- Problem to work on: Below are the records; print exactly the lines from the one with "Task: Click the Third" through the last, both included, and leave the pictures out.

(Pixel coordinate grounding data)
Segment Open
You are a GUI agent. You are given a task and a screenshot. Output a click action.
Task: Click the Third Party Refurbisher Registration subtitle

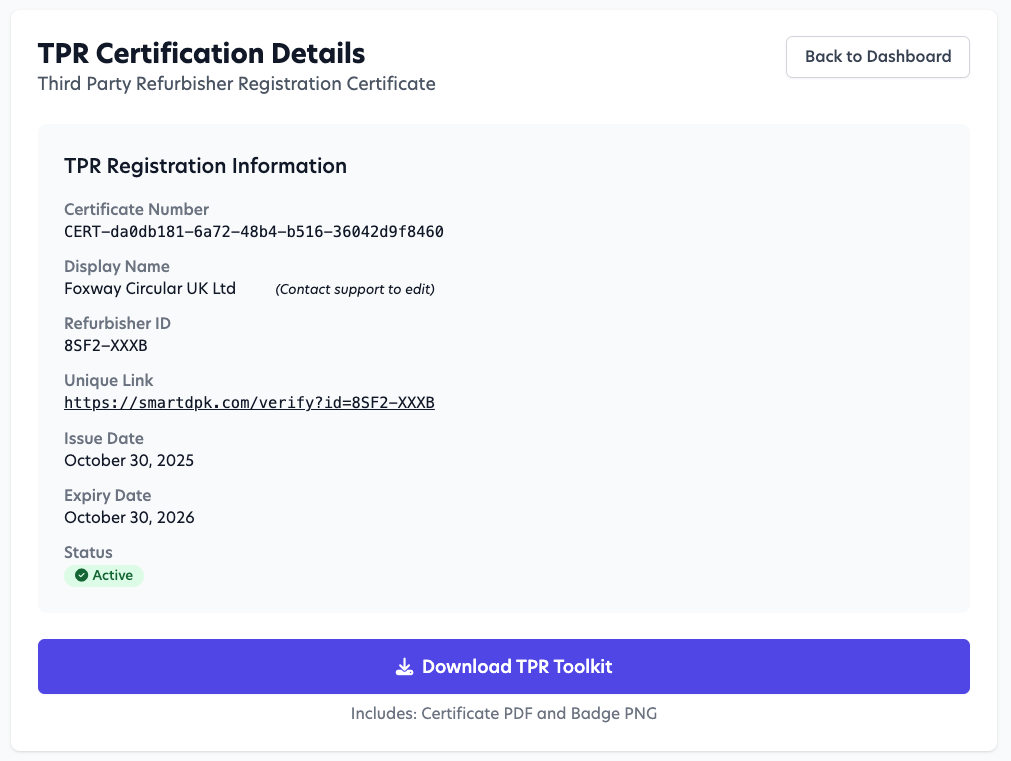pyautogui.click(x=237, y=84)
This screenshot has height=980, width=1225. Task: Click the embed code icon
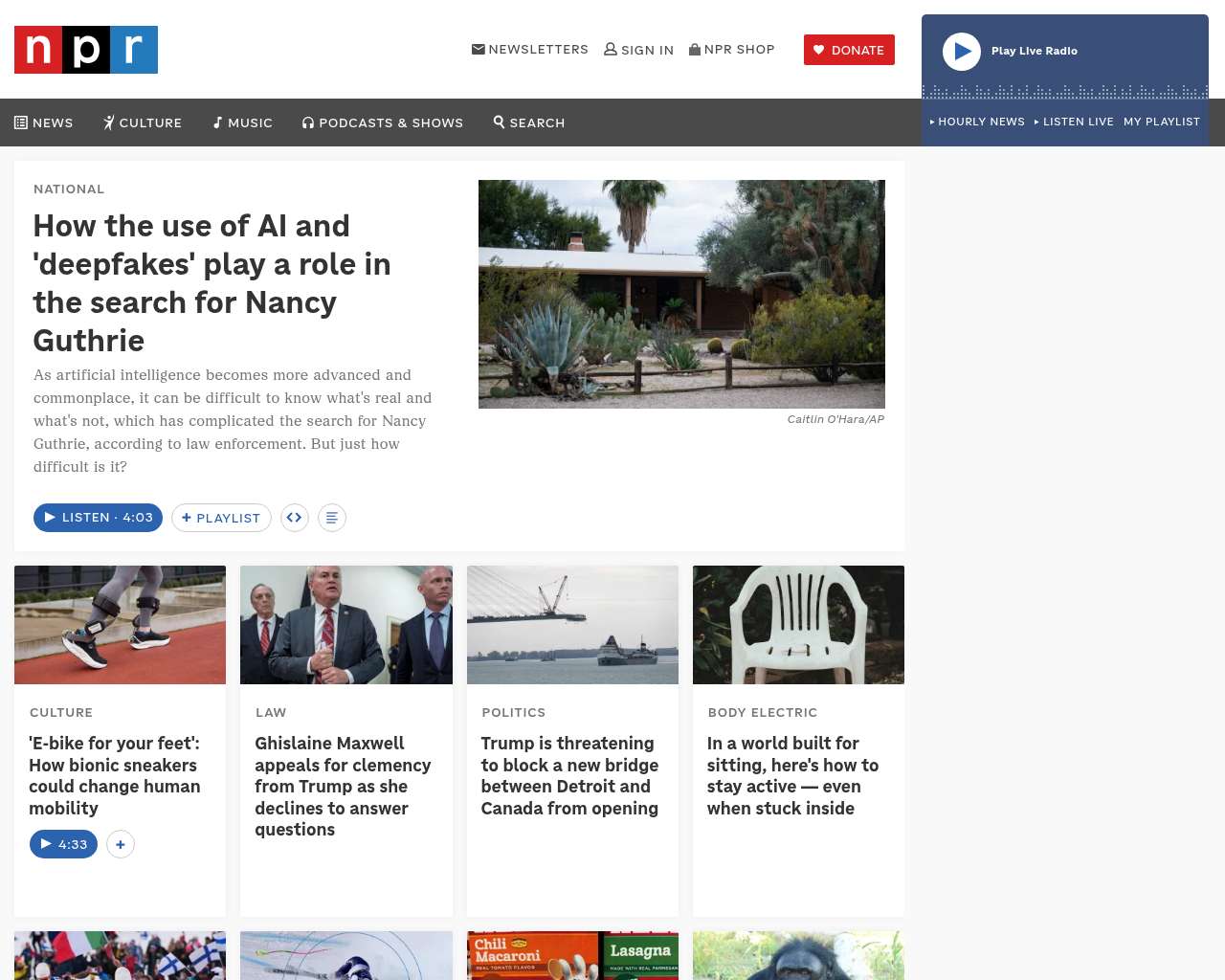(295, 518)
Segment Closed
- Reply:
Task: Click the Third Party Refurbisher Registration subtitle

pyautogui.click(x=237, y=84)
This screenshot has height=980, width=1225. Task: Click the embed code icon
(295, 518)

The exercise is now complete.